Obra em ponte ainda não começou, na Estiva

Serviços na ponte sobre o Estreito dos Mosquitos estão previstos para começar nos próximos dias, mas Dnit não informou data exata

SÃO LUÍS ­ Em janeiro, a superintendência regional do Departamento Nacional de Infraestrutura e Transportes (Dnit) informou que os serviços para a restauração da Ponte Marcelino Machado, que passa sobre o Estreito dos Mosquitos, em São Luís, seriam iniciados ainda naquele mês, contudo isso não aconteceu. Passados dois meses, as rachaduras na estrutura de concreto permanecem no local e, desta vez, o órgão federal informou que os serviços serão iniciados nos próximos dias.

Por meio de nota encaminhada na tarde de ontem a O Estado, o Dnit informou que o projeto da obra está sendo concluído e os serviços de recuperação serão iniciados de forma emergencial nos próximos dias. No entanto, o órgão federal não informou uma data exata para o início das atividades. Foi divulgado ainda que o prazo de conclusão dos trabalhos está previsto para o mês de setembro deste ano.

Rachadura

De acordo com o Dnit, a rachadura não oferece perigos para a trafegabilidade no local. Contudo, a situação, alertada em primeira mão por O Estado na edição do dia 5 de outubro do ano passado, deixou os motoristas que trafegam pela ponte preocupados.
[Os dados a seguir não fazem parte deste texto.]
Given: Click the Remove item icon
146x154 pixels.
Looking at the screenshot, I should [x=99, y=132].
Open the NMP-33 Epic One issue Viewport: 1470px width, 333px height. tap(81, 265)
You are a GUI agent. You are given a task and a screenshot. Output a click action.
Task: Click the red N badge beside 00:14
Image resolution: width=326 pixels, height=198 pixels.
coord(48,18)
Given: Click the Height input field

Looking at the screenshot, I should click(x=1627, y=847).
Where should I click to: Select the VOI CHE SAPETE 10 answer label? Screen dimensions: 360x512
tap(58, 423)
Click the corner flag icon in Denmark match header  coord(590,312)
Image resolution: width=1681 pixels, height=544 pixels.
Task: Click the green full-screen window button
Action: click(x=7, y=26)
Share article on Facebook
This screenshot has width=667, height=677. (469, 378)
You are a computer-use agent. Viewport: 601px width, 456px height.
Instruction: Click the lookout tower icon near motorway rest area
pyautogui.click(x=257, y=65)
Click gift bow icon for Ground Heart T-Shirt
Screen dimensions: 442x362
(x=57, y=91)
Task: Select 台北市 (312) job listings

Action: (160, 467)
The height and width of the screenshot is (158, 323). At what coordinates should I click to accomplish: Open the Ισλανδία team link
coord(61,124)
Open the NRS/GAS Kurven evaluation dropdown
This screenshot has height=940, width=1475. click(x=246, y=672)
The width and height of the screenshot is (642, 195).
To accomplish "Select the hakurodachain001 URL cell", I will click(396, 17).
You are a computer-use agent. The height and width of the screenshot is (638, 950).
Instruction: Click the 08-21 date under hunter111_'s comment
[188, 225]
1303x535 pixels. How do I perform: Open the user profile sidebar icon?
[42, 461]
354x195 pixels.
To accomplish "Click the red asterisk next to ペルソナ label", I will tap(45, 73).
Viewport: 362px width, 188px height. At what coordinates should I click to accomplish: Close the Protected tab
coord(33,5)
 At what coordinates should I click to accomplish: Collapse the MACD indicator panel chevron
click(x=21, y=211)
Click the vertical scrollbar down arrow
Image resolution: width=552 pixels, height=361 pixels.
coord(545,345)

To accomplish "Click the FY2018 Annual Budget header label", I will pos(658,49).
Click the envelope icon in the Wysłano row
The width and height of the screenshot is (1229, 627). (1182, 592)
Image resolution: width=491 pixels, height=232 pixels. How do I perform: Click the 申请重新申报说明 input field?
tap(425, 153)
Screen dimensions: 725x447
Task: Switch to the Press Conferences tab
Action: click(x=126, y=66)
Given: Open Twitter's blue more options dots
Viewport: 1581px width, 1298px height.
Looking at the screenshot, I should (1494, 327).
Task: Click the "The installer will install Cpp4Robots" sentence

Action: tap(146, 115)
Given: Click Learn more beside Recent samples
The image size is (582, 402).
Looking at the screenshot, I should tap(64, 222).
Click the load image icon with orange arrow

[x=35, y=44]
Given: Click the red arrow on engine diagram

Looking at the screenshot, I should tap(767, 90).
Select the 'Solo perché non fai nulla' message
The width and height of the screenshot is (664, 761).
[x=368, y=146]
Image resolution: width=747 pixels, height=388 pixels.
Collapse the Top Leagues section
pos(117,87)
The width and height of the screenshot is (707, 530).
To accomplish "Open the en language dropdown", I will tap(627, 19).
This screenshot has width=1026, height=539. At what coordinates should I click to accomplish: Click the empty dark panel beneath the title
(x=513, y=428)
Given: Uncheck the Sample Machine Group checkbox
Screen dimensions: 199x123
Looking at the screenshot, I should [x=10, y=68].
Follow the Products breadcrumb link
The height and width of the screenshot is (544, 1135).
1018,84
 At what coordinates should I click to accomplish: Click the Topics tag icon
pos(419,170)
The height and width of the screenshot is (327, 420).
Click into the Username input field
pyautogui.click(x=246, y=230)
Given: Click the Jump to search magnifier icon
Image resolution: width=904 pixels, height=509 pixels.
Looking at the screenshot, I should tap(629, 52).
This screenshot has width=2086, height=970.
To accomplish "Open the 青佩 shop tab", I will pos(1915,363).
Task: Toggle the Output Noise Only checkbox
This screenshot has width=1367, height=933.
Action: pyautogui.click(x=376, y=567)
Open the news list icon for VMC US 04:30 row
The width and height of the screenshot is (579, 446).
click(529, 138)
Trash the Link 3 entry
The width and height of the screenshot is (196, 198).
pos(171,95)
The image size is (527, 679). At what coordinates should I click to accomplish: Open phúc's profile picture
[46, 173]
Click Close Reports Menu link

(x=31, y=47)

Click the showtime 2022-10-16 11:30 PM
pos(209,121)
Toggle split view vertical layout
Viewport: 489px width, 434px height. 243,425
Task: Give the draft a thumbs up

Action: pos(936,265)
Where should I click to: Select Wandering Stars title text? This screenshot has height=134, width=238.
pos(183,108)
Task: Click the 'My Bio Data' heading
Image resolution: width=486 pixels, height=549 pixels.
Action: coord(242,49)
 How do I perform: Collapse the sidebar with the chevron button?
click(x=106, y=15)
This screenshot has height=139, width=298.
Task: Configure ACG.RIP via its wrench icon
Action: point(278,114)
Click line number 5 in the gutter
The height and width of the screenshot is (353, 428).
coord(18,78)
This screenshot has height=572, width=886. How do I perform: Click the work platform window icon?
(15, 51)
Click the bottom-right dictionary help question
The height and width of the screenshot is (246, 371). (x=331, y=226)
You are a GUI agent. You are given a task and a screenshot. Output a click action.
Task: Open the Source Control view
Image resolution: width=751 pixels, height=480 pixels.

Logo que o problema veio à tona, o Conselho Regional de Engenharia e Agronomia do Maranhão (CreaMA) ressaltou que seria necessária uma vistoria in loco para se definir a gravidade da situação. No dia 27 de outubro, o Crea­MA, Defesa Civil Estadual e Corpo de Bombeiros vistoriam a ponte e disseram que a situação é preocupante, que a construção está comprometida e que, se algo não for feito imediatamente, a estrutura pode ir a colapso.

Após a denúncia, o Dnit nacional enviou uma equipe técnica para vistoriar a estrutura da ponte. O trabalho foi realizado por um engenheiro projetista especialista em pontes, enviado pela Coordenação Geral de Manutenção e Restauração Rodoviária do órgão.

Após a vistoria, o órgão constatou que não há riscos para os usuários da rodovia que trafegam pela ponte. Entretanto, considerando a deformação do tabuleiro (laje), que provoca a elevação das cargas móveis atuantes, as manifestações patológicas (deformações) encontradas e, ainda, as intervenções já realizadas na estrutura da ponte, o Dnit decidiu pela contratação de empresa, em caráter emergencial, para execução de reforços na estrutura dos dois vãos.

De acordo com o Dnit, não haverá necessidade de interdição total da Ponte Marcelino Machado. Dependendo do projeto de restauração, a via pode ser interditada parcialmente em uma faixa para que os serviços possam ser realizados na via que apresenta as rachaduras.